American scholar of Middle Eastern law and politics

Nathan J. Brown (born July 9, 1958) is an American scholar of Middle Eastern law and politics at the George Washington University. Brown is Professor of Political Science and International Affairs at the Elliott School of International Affairs. He is the former director of its Institute for Middle East Studies.

==Education==
He received his BA from the University of Chicago and his PhD from Princeton University.

==Career and work==
His work is focused on Islamic politics, particularly in Egypt and the Palestinian territories, having his work published in The Washington Post and Islamist movements in the Arab world. His highest cited paper is "The rule of law in the Arab world: courts in Egypt and the Gulf" at 562 times, according to Google Scholar.

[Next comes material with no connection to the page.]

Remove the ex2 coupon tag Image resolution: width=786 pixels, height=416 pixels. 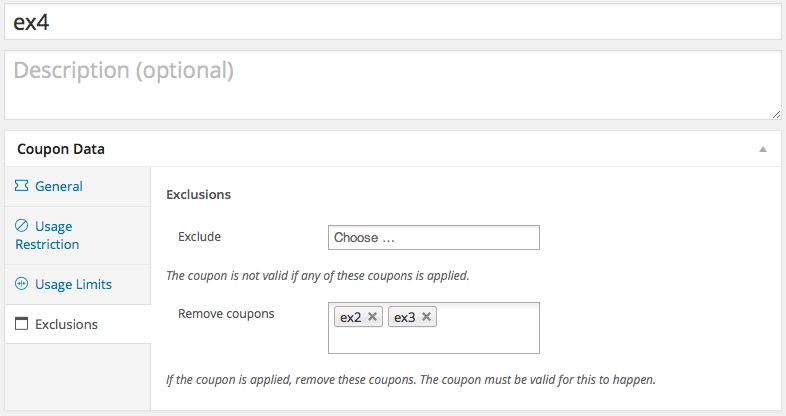click(x=372, y=317)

Brown served two years as a senior associate at the Carnegie Endowment for International Peace. He was a scholar at the Middle East Institute. He is currently on the Board of Advisors of the Project on Middle East Democracy. Brown was selected as a 2013 Guggenheim Fellow for Near East Studies.

==Selected publications==
- Peasant Politics in Modern Egypt: The Struggle Against the State. Yale University Press, 1990.
- The Rule of Law in the Arab World: Courts in Egypt and the Gulf. Cambridge University Press, 1997.
- Constitutions in a Non-Constitutional World: Arab Basic Laws and the Prospects for Accountable Government. State University of New York Press, 2001.
- Palestinian Politics After the Oslo Accords: Resuming Arab Palestine. University of California Press, 2003.
- When Victory Is Not an Option: Islamist Movements in Arab Politics. Cornell University Press, 2012.
- Evolution after Revolution: Egypt, Israel and the United States. (2013). Israel Journal of Foreign Affairs, VII (1), 9-12.
- Arguing Islam After the Revival of Arab Politics. Oxford University Press, 2017.